** Opening Excerpted records block **

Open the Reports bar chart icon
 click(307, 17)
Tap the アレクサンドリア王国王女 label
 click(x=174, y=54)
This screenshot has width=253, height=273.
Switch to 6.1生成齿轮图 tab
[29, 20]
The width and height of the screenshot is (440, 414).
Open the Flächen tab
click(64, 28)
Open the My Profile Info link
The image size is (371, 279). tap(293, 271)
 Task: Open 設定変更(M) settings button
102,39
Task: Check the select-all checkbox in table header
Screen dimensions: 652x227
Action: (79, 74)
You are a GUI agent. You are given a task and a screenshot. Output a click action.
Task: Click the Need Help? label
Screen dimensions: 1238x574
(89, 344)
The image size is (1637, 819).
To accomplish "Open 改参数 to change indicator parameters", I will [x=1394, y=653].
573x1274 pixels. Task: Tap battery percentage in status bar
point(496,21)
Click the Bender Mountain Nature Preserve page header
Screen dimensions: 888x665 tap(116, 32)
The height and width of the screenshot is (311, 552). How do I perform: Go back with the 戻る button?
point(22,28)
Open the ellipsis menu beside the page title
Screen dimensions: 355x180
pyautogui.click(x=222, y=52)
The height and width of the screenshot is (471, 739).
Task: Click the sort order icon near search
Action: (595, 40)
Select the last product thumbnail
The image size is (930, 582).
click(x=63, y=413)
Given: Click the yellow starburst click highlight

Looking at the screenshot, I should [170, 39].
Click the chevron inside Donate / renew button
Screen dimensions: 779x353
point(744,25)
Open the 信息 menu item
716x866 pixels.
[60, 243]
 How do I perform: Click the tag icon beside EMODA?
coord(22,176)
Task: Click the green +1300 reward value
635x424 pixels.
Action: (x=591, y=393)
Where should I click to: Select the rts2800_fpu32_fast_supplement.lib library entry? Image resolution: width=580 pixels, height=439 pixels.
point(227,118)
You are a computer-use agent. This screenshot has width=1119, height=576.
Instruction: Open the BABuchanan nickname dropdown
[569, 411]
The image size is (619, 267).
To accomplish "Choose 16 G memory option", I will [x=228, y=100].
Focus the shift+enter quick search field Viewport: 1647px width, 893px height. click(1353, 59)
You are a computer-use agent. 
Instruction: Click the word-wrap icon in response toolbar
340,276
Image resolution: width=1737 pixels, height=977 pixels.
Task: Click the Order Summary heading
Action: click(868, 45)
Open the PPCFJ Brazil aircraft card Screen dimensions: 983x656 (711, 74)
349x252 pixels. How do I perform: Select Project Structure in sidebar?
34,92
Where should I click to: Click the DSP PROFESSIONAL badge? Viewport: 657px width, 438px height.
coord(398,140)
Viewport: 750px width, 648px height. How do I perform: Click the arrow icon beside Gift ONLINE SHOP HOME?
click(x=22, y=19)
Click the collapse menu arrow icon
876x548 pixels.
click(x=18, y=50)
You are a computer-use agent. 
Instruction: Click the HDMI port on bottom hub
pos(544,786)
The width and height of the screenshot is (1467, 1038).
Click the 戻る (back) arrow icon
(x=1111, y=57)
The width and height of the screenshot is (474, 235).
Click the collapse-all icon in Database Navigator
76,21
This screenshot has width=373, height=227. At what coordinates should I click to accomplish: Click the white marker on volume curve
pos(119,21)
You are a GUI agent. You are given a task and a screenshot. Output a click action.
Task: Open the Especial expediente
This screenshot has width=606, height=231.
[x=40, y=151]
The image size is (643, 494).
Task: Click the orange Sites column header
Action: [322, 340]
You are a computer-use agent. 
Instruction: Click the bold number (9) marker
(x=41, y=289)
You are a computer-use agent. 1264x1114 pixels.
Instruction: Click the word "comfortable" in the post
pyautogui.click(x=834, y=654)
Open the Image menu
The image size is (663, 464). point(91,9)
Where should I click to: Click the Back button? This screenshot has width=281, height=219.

** Closing Excerpted records block **

> [Problem requirements]: Write out again every entry above, exactly as given.

> [Worked solution]:
Open the Reports bar chart icon
 click(307, 17)
Tap the アレクサンドリア王国王女 label
 click(x=174, y=54)
This screenshot has width=253, height=273.
Switch to 6.1生成齿轮图 tab
[29, 20]
The width and height of the screenshot is (440, 414).
Open the Flächen tab
click(64, 28)
Open the My Profile Info link
The image size is (371, 279). tap(293, 271)
 Task: Open 設定変更(M) settings button
102,39
Task: Check the select-all checkbox in table header
Screen dimensions: 652x227
Action: (79, 74)
You are a GUI agent. You are given a task and a screenshot. Output a click action.
Task: Click the Need Help? label
Screen dimensions: 1238x574
(89, 344)
The image size is (1637, 819).
To accomplish "Open 改参数 to change indicator parameters", I will [x=1394, y=653].
573x1274 pixels. Task: Tap battery percentage in status bar
point(496,21)
Click the Bender Mountain Nature Preserve page header
Screen dimensions: 888x665 tap(116, 32)
The height and width of the screenshot is (311, 552). How do I perform: Go back with the 戻る button?
point(22,28)
Open the ellipsis menu beside the page title
Screen dimensions: 355x180
pyautogui.click(x=222, y=52)
The height and width of the screenshot is (471, 739).
Task: Click the sort order icon near search
Action: (595, 40)
Select the last product thumbnail
The image size is (930, 582).
click(x=63, y=413)
Given: Click the yellow starburst click highlight

Looking at the screenshot, I should [170, 39].
Click the chevron inside Donate / renew button
Screen dimensions: 779x353
point(744,25)
Open the 信息 menu item
716x866 pixels.
[60, 243]
 How do I perform: Click the tag icon beside EMODA?
coord(22,176)
Task: Click the green +1300 reward value
635x424 pixels.
Action: (x=591, y=393)
Where should I click to: Select the rts2800_fpu32_fast_supplement.lib library entry? Image resolution: width=580 pixels, height=439 pixels.
point(227,118)
You are a computer-use agent. This screenshot has width=1119, height=576.
Instruction: Open the BABuchanan nickname dropdown
[569, 411]
The image size is (619, 267).
To accomplish "Choose 16 G memory option", I will [x=228, y=100].
Focus the shift+enter quick search field Viewport: 1647px width, 893px height. click(1353, 59)
You are a computer-use agent. 
Instruction: Click the word-wrap icon in response toolbar
340,276
Image resolution: width=1737 pixels, height=977 pixels.
Task: Click the Order Summary heading
Action: click(868, 45)
Open the PPCFJ Brazil aircraft card Screen dimensions: 983x656 (711, 74)
349x252 pixels. How do I perform: Select Project Structure in sidebar?
34,92
Where should I click to: Click the DSP PROFESSIONAL badge? Viewport: 657px width, 438px height.
coord(398,140)
Viewport: 750px width, 648px height. How do I perform: Click the arrow icon beside Gift ONLINE SHOP HOME?
click(x=22, y=19)
Click the collapse menu arrow icon
876x548 pixels.
click(x=18, y=50)
You are a computer-use agent. 
Instruction: Click the HDMI port on bottom hub
pos(544,786)
The width and height of the screenshot is (1467, 1038).
Click the 戻る (back) arrow icon
(x=1111, y=57)
The width and height of the screenshot is (474, 235).
Click the collapse-all icon in Database Navigator
76,21
This screenshot has width=373, height=227. At what coordinates should I click to accomplish: Click the white marker on volume curve
pos(119,21)
You are a GUI agent. You are given a task and a screenshot. Output a click action.
Task: Open the Especial expediente
This screenshot has width=606, height=231.
[x=40, y=151]
The image size is (643, 494).
Task: Click the orange Sites column header
Action: [322, 340]
You are a computer-use agent. 
Instruction: Click the bold number (9) marker
(x=41, y=289)
You are a computer-use agent. 1264x1114 pixels.
Instruction: Click the word "comfortable" in the post
pyautogui.click(x=834, y=654)
Open the Image menu
The image size is (663, 464). point(91,9)
Where should I click to: Click the Back button? This screenshot has width=281, height=219.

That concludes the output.